You can make it work as-is, but it's fiddly.
Edit: There's more fiddly bits. If you don't invoke Tool.main(), you cannot use the more script-worthy interface calls:
File "/usr/local/lib/python3.8/dist-packages/rdserialtool-0.2.1-py3.8.egg/rdserial/dps/tool.py", line 231, in assemble_device_state
AttributeError: 'Tool' object has no attribute 'device_state_class'
Some of the member properties of the Tool() class are set up in the main() invocation. I can't think of any reasons this is where it is, it should be in the Tool() class __init__(). Arrrgh.
Additionally, printing the device state is annoying. dps.DPSDeviceState() has a load() member, but no save() property, or any way to extract the device state without knowing a lot about the internals of the class. Additionally, all the conversion functions for these classes are implemented in dps.Tool() for some reason (why aren't they member functions of dps.DPSDeviceState()!!!). There's a call to convert the DPSDeviceState() to json, but it only prints, it cannot be used to extract the data that is then passed to json.dumps() and subsequently to print().
Overall, while this is a super handy tool, a bunch of the design decisions confuse me, particularly about how responsibilities are divided between the various components.

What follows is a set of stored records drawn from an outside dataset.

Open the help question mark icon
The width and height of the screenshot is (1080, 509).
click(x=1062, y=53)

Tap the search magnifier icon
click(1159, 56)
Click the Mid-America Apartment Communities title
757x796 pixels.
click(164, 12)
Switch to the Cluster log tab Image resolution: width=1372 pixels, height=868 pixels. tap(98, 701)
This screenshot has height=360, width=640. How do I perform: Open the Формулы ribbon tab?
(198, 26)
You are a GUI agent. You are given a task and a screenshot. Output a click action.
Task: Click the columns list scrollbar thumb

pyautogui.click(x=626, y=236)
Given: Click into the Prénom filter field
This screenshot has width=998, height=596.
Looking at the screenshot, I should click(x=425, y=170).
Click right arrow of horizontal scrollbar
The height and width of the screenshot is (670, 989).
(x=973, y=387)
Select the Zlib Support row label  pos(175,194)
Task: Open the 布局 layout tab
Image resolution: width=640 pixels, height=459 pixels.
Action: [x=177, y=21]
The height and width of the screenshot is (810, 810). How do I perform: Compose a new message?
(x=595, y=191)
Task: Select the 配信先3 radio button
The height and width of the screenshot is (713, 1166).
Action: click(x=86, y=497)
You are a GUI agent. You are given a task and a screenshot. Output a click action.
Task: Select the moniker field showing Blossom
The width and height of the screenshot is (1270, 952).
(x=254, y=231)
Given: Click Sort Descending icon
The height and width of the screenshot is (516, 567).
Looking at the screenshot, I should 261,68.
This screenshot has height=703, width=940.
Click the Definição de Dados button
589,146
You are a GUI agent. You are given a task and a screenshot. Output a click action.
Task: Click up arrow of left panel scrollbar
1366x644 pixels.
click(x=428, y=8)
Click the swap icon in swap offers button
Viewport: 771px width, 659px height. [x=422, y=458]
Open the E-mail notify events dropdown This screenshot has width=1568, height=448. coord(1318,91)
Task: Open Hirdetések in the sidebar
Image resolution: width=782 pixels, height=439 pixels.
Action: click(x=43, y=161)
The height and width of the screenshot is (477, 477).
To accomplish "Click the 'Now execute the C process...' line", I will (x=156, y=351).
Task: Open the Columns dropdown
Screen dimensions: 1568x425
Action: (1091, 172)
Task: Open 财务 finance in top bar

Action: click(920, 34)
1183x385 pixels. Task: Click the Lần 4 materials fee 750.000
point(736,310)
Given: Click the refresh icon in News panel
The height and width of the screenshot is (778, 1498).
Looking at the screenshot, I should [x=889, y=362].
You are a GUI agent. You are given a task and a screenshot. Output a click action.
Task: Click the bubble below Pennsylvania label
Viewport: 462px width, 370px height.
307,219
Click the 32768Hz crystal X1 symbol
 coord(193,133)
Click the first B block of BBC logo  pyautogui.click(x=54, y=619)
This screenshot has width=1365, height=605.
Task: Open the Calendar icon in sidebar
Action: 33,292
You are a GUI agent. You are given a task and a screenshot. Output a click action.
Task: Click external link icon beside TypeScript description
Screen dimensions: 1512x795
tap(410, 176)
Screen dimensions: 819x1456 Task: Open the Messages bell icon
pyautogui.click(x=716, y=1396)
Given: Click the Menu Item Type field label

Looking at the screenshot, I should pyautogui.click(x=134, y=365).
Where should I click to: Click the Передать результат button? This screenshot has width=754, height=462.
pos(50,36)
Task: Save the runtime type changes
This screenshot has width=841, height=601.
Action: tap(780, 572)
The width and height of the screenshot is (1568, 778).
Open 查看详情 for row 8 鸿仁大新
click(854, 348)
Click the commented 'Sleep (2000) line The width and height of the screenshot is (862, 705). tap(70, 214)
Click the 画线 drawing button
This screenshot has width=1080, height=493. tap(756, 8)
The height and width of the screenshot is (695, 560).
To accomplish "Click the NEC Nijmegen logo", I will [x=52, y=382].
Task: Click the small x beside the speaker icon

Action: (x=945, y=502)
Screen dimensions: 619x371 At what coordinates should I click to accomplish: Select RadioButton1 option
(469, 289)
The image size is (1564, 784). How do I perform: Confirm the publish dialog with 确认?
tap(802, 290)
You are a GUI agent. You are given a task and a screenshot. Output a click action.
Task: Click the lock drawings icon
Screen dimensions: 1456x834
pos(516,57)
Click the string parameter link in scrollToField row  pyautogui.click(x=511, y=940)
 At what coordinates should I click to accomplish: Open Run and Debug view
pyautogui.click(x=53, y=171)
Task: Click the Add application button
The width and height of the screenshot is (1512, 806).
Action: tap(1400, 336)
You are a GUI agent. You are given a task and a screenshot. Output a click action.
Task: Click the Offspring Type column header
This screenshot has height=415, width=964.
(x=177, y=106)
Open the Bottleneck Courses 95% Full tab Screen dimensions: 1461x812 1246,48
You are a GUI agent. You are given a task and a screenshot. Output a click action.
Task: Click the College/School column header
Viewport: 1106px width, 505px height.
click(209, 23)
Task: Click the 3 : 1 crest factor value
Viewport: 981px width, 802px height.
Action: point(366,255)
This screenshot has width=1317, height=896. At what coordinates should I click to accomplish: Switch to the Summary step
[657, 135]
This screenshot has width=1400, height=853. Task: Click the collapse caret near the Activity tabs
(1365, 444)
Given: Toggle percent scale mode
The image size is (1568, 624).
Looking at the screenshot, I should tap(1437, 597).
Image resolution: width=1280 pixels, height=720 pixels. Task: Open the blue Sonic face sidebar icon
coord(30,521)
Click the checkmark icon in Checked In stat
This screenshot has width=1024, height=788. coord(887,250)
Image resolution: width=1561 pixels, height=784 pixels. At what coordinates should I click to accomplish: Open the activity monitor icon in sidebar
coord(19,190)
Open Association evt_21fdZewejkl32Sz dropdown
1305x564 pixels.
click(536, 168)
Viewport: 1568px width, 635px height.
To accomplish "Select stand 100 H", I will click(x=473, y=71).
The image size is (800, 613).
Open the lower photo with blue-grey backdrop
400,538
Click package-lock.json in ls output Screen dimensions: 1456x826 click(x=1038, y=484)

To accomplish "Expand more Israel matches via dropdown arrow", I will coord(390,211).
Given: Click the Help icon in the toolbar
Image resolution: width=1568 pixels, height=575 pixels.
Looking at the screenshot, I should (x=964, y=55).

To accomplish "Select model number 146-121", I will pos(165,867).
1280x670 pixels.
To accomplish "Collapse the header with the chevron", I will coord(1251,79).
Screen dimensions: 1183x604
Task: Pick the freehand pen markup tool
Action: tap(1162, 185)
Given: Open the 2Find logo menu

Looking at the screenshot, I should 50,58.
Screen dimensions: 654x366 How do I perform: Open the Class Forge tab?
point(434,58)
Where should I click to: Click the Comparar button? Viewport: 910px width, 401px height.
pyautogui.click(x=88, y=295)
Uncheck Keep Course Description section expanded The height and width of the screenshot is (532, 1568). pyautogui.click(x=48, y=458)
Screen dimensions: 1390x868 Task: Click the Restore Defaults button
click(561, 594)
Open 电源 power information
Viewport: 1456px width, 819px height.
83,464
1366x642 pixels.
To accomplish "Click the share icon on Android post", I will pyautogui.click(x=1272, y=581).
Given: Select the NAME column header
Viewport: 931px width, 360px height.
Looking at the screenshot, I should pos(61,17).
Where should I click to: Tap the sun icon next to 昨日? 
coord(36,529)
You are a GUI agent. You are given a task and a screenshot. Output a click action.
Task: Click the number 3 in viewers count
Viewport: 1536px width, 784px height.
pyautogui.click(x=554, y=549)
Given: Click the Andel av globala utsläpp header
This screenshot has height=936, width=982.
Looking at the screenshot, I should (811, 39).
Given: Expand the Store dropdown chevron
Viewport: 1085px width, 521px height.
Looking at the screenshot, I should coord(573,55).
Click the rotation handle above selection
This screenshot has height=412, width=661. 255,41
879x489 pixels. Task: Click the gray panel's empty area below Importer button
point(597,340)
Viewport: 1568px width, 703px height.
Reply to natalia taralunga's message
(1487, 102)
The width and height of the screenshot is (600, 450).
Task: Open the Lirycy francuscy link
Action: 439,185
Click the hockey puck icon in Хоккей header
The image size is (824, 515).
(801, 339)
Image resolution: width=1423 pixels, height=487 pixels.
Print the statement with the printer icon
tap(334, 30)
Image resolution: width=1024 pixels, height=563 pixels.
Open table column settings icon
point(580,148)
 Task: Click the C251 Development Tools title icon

Here's a hacked up script that steps through what's needed to poll a DPS5005 programatically:
import logging
import argparse
import time
import rdserial.tool
import rdserial.device
import rdserial.dps.tool
import rdserial.dps
DPS_ADDRESS = "xx:xx:xx:xx:xx:xx"
DPS_TYPE = "dps5005"
ARGS_DEFAULT = {
"bluetooth_address" : DPS_ADDRESS,
"device" : DPS_TYPE,
"all_groups" : False,
"baud" : 9600,
"bluetooth_port" : 1,
"clear_data_group" : False,
"connect_delay" : 0.3,
"debug" : False,
"group" : None,
"json" : False,
"load_group" : None,
"modbus_unit" : 1,
"next_data_group" : False,
"next_screen" : False,
"previous_screen" : False,
"quiet" : False,
"rotate_screen" : False,
"serial_device" : None,
"set_amps" : None,
"set_brightness" : None,
"set_clock" : False,
"set_data_group" : None,
"set_group_amps" : None,
"set_group_brightness" : None,
"set_group_cutoff_amps" : None,
"set_group_cutoff_volts" : None,
"set_group_cutoff_watts" : None,
"set_group_maintain_output" : None,
"set_group_poweron_output" : None,
"set_group_volts" : None,
"set_key_lock" : None,
"set_output_state" : None,
"set_record_threshold" : None,
"set_screen_brightness" : None,
"set_screen_timeout" : None,
"set_volts" : None,
"trend_points" : 5,
"watch" : False,
"watch_seconds" : 2.0
}
class Wrapper():
def go(self):
self.args = argparse.Namespace()
for k, v in ARGS_DEFAULT.items():
setattr(self.args, k, v)
self.socket = rdserial.device.Bluetooth(
DPS_ADDRESS,
port=1,
)
self.socket.connect()
time.sleep(self.args.connect_delay)
tool = rdserial.dps.tool.Tool(self)
tool.device_mode = 'dps'
tool.device_state_class = rdserial.dps.DPSDeviceState
tool.device_group_state_class = rdserial.dps.DPSGroupState
tool.modbus_client = rdserial.modbus.RTUClient(
tool.socket,
baudrate=tool.args.baud,
)
dstate = tool.assemble_device_state()
# Correct for https://github.com/rfinnie/rdserialtool/issues/8
dstate.amps = dstate.amps / 10.0
print("Current status:")
print(' amps', dstate.amps / 10.0)
print(' volts', dstate.volts)
print(' watts', dstate.watts)
print(' constant_current', dstate.constant_current)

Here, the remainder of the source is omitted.